Collected data:
· · · · · · ·

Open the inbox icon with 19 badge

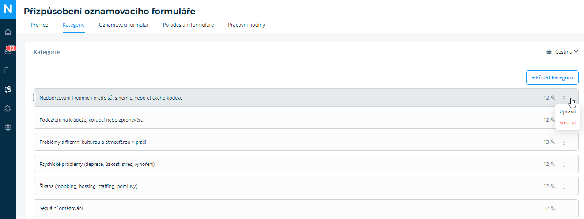click(8, 51)
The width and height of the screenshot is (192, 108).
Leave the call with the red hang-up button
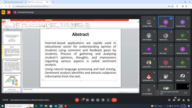pos(114,100)
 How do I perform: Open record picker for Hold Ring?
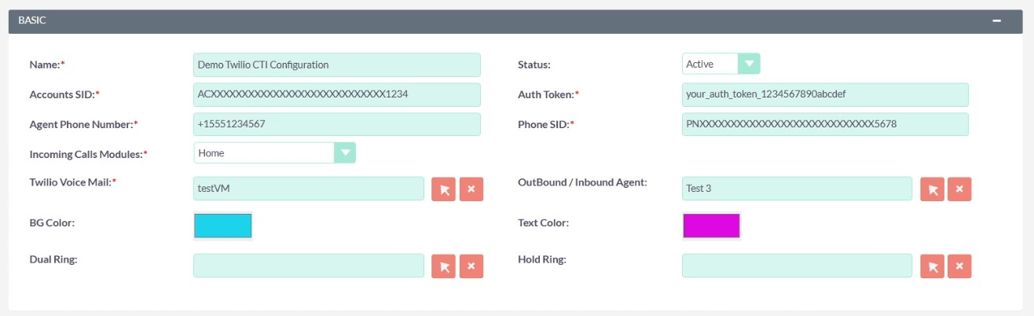pyautogui.click(x=933, y=266)
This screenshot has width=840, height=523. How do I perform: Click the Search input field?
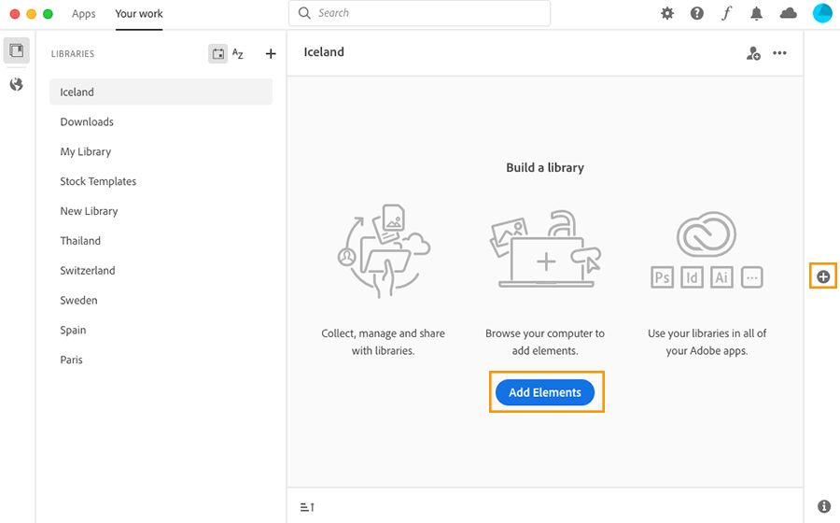pyautogui.click(x=420, y=13)
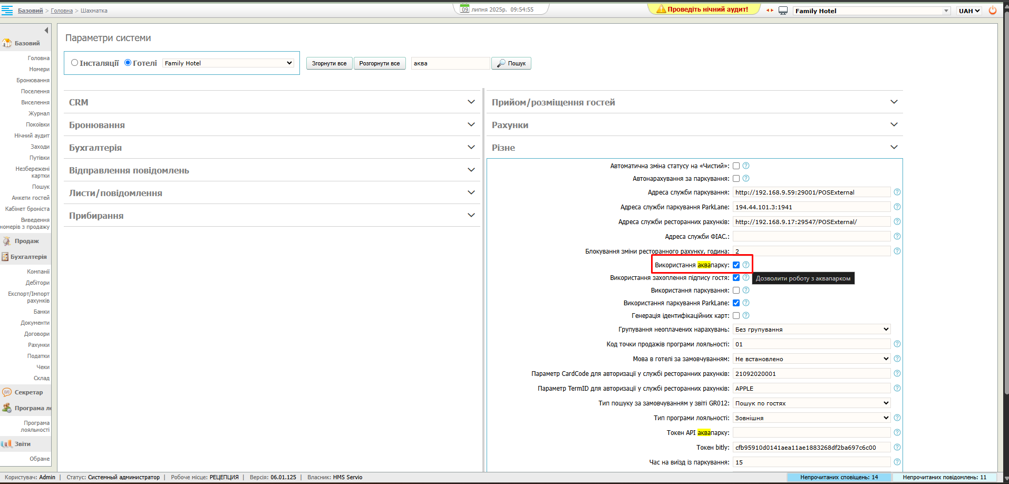The image size is (1009, 484).
Task: Enable automatic parking charge checkbox
Action: 736,179
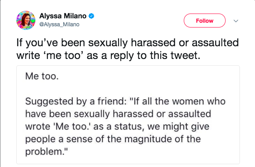The height and width of the screenshot is (167, 255).
Task: Follow Alyssa Milano
Action: pyautogui.click(x=204, y=21)
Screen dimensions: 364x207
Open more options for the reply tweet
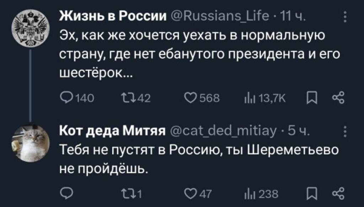(344, 132)
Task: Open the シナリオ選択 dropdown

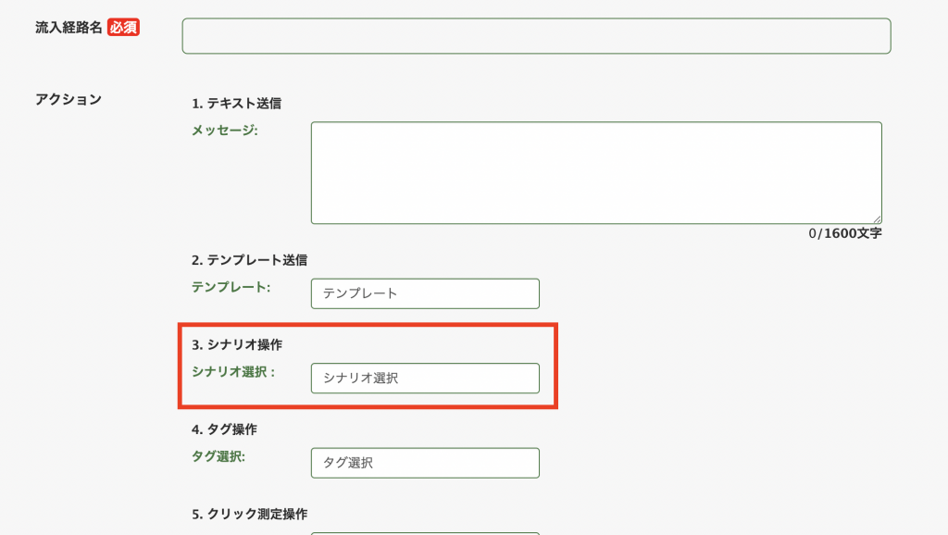Action: point(425,379)
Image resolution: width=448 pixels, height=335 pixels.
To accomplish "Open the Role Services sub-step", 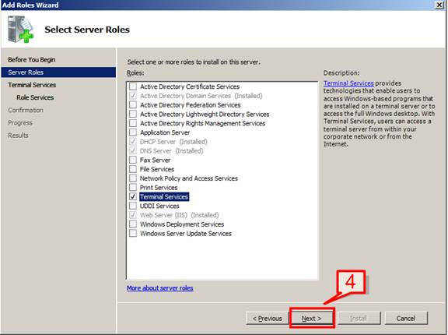I will coord(35,97).
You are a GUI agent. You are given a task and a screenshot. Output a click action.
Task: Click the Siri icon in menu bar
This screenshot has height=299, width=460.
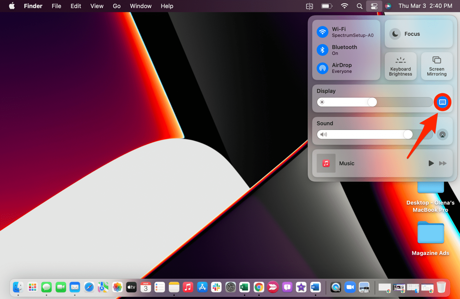[x=388, y=6]
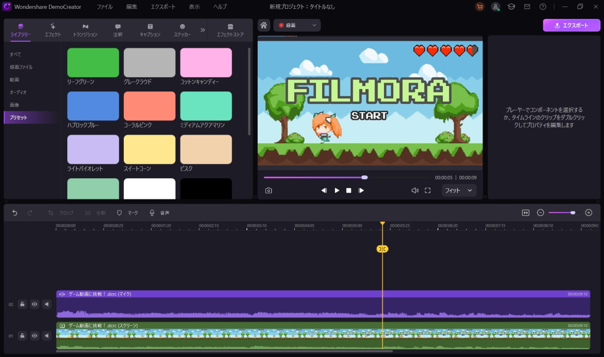Click the 音声 button in timeline toolbar
The width and height of the screenshot is (604, 357).
[159, 212]
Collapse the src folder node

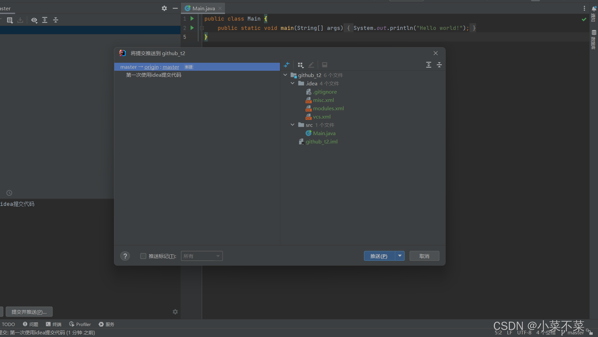coord(293,125)
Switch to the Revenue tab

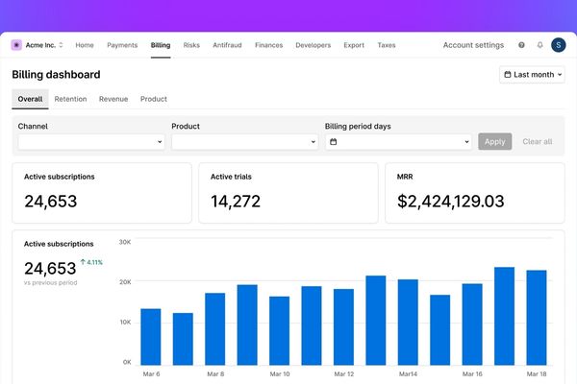(x=113, y=99)
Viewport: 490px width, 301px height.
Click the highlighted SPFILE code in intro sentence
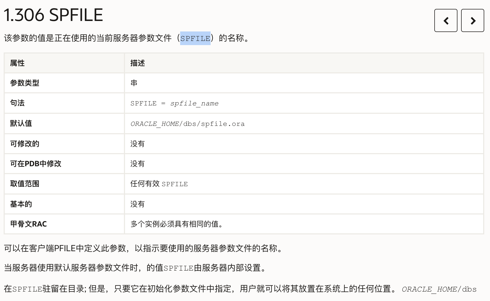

· · · · · · ·

WHAT YOU SHOULD DO —
All lines from the one bearing "Switch to the Revenue tab" through the last line of the records, and only those, should be duplicated exactly; no picture belongs in the copy.

TASK OUTPUT —
Switch to the Revenue tab

(x=113, y=99)
Viewport: 490px width, 301px height.
Click the highlighted SPFILE code in intro sentence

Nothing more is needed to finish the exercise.